I was down in my apartment and I looked out my window and the flood water was a foot high against the window, then it started lowing in like a water fall over my widow sills. That was when I ran to higher ground.


----------



## City Bound (Jan 24, 2009)

Case, jersey shore was hit hard. I am happy to hear the community is taking care of each other.

Along the whole east coast, Staten Island in NYC had the most deaths from the storm. I really feel bad for those people. A young mother from staten island tried to escape from her house with her two young children and the flood waters ripped her children right out of her arms. The kids were found dead some distance from where they were swept away.

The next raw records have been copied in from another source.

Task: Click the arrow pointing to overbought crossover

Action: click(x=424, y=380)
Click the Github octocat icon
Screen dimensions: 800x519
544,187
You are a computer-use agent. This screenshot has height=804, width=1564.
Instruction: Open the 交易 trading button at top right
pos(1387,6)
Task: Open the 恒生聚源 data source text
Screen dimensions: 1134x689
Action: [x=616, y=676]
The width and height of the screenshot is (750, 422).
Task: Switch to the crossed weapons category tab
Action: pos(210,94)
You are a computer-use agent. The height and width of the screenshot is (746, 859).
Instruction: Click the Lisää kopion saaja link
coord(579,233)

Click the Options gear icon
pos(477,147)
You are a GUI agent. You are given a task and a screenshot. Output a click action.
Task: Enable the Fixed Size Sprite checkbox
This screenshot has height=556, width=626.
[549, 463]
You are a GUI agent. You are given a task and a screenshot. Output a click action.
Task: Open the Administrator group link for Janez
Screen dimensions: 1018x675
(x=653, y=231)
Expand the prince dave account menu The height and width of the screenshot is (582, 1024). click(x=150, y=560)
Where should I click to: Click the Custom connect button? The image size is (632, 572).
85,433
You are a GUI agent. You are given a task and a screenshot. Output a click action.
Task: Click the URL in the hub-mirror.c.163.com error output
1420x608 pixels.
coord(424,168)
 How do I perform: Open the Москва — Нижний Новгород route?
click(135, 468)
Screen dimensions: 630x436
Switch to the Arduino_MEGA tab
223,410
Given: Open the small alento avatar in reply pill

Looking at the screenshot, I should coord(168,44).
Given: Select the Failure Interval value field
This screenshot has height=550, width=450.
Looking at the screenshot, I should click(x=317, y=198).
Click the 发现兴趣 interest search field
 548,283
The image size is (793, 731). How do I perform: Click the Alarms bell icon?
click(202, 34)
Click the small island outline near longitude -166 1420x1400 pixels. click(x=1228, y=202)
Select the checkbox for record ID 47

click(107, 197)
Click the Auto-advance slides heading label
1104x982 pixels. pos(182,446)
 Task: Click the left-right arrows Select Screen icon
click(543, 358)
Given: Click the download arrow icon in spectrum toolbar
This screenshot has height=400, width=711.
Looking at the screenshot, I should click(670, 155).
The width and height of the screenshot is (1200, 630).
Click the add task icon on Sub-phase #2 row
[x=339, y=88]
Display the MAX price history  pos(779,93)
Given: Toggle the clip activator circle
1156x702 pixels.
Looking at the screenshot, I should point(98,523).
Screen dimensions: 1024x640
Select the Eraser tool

I mentioned the whistle for the go bag because today I was talking with a friend who was telling me that his 80 year old neighbor had to climb up into his attic to escape the flood waters and he was yelling out for help from a tiny window at night in a black out. People need to be able to find you in the dark or at long distances


----------



## Tana Mc (May 10, 2002)

So happy and relieved to hear that you are alive and unharmed. I am very sorry for all that you have lost. 
It may not seem like it now, but it has been my experience that when I look back on things, some of the worst things that have happened to me, ended up working out to some of the best things that happened to me. I sincerely hope that this is the case for you and that you have nothing but good fortune from here on......


----------



## Sanza (Sep 8, 2008)

It would be nice to be able to help you specifically. Is there a box number or somewhere that we can send you things you need? Make a list.


----------



## City Bound (Jan 24, 2009)

thank you. that is nice of you sanza, but I do not need anything. I will try to salvage the little that is left and then just buy what I need as i go along. Thank you though.


----------



## SunsetSonata (Nov 23, 2006)

City Bound, you are a good man. Please take care of yourself. As you help others, others like to help as well. Please remember that as you start piecing your life back together. I'm sure you could use some good preps about now, or the means to obtain them.


----------



## stef (Sep 14, 2002)

City Bound said:


> Are love and kindness.
> 
> I lost everything in the flood that Sandy made. My apartment filled with seven feet of water. I walked home up to my chest in ice cold ocean water in a black out to get home to rescue what I could before the flood reached my home. I grabbed what I could and then the water started coming through the windows. I ran to higher ground, 10 minutes later the front door busted open and the apartment flooded with water.
> 
> ...


Thank you, City Bound. This is probably the most useful post we've had on here in ages (along those from the folks who suffered through Irene).

Our church is putting together donations. What would you suggest are the most helpful things to send?

May God bless you and help you and your friends and neighbors get into a warm, dry place of your own again.


----------



## Suzyq2u (May 17, 2010)

Oh wow. So glad you're okay. Thank you for all your useful info! 
Keep us updated on how you're doing!


----------



## unregistered29228 (Jan 9, 2008)

I'm so sorry to read that you lost everything, but so glad to read that you had a go-to bag/BOB. You made a good point about the lady who died trapped in her car. We have a tool in our glove boxes that will cut seat belts and break out a window, but I sure hope we never have to use it.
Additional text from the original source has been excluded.